------ FRAGMENTO PARA LEER
El maquillaje cambia sus normas
Nuevo manual de uso
Prebases con silicona; correctores verdes, rosas, amarillos; iluminadores en crema y en polvo... ¿Sabes de qué hablamos? Son productos que te harán la vida más fácil. Adapta tu neceser a los nuevos tiempos y (re)aprende a maquillarte.
Texto: Sonia Fornieles
El secreto de un buen maquillaje es que no se note, ir maquillada sin parecerlo (nos referimos al día a día, los looks de noche pueden ser tan atrevidos como tú quieras).
El objetivo es estar guapa y para eso no hace falta enmascarar la piel. ¿Sabes que puedes ir perfectamente maquillada sin utilizar una base con color? Si te haces con una prebase alisadora (en cuanto la pruebes no podrás pasar sin ella), aplicas con tino los correctores e iluminas tu rostro justo allí donde lo necesitas, te puedes ahorrar el ‘fondo’.
¿Qué se consigue con cada uno?
PREBASE: Son lociones que se ponen después de aplicarte la crema hidratante y antes del maquillaje y que por contener silicona, absorben el ecxeso de grasa de la piel, ocultan las líneas de expresión (las rellenan) y minimizan los poros dilatados. El resultado: el rostro queda como pulido, aterciopelado.
------------
EJERCICIOS:
1: Enumera los colores de corrector que se mencionan en el texto sobre maquillaje.
2: Prosigue el texto sobre maquillaje a partir de su última oración.
------ SECCIÓN DE DATOS
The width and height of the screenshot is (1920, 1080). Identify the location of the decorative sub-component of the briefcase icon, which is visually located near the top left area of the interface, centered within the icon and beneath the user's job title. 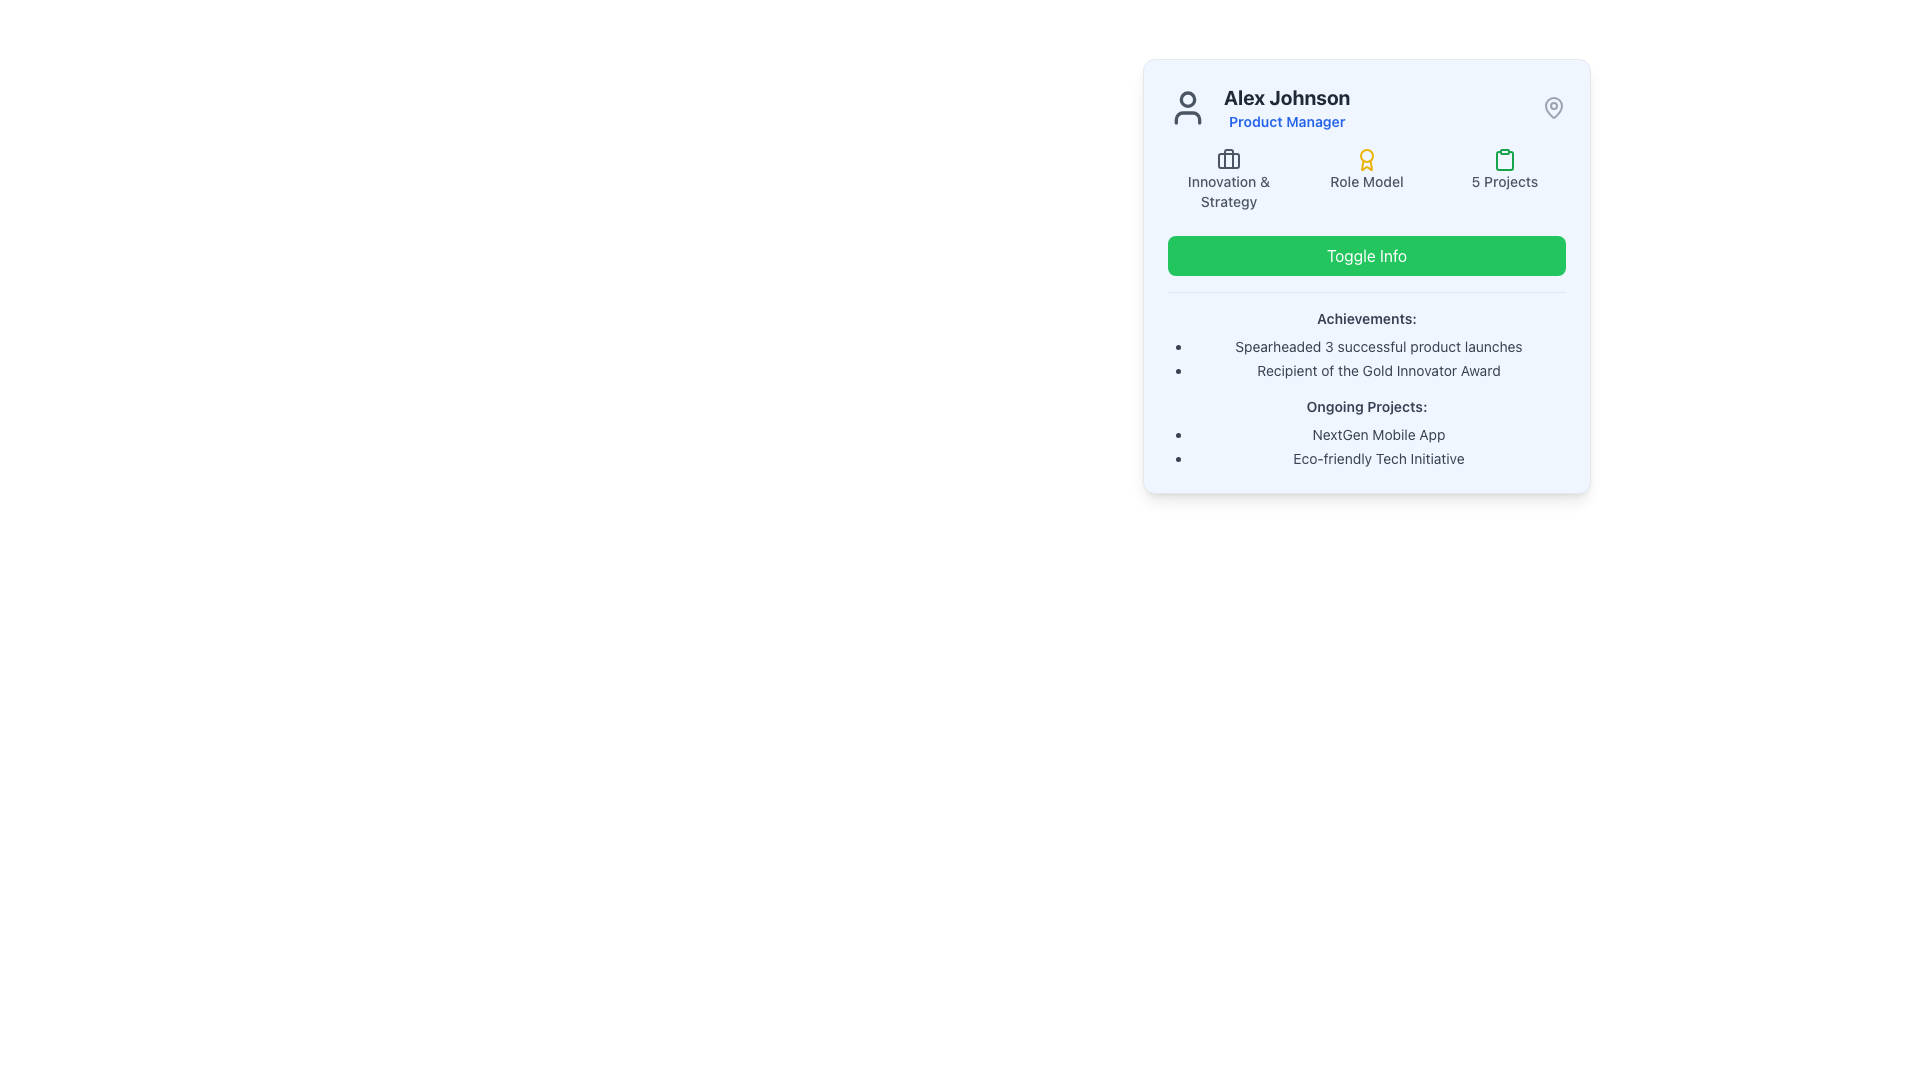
------------
RESPUESTAS:
1: Verde, rosa y amarillo.

2:
ILUMINADOR: Potencia tus rasgos. Es muy importante no confundirlo con el corrector: aunque tienen puntos en común, son completamente diferentes. Los iluminadores (en polvo o crema) son más ligeros y no varían de tono en función de la piel sobre la que se van a usar, ya que no camuflan sino que dan luz a ciertas partes del rostro. Se aplican con brocha o con los dedos y hay que difuminarlos bien para que no se note el producto sino sus resultados.
CORRECTOR: Rojeces, cicatrices, vitíligos, ojeras, machas en general... Ése es el terreno en el que un corrector se siente cómodo. Su textura es más densa que la del iluminador ya que su función es ocultar imperfecciones. Otro uso que se puede dar al corrector es el de esconder arrugas, aunque esto requiere más maña, ya que un exceso de producto puede marcarlas aún más.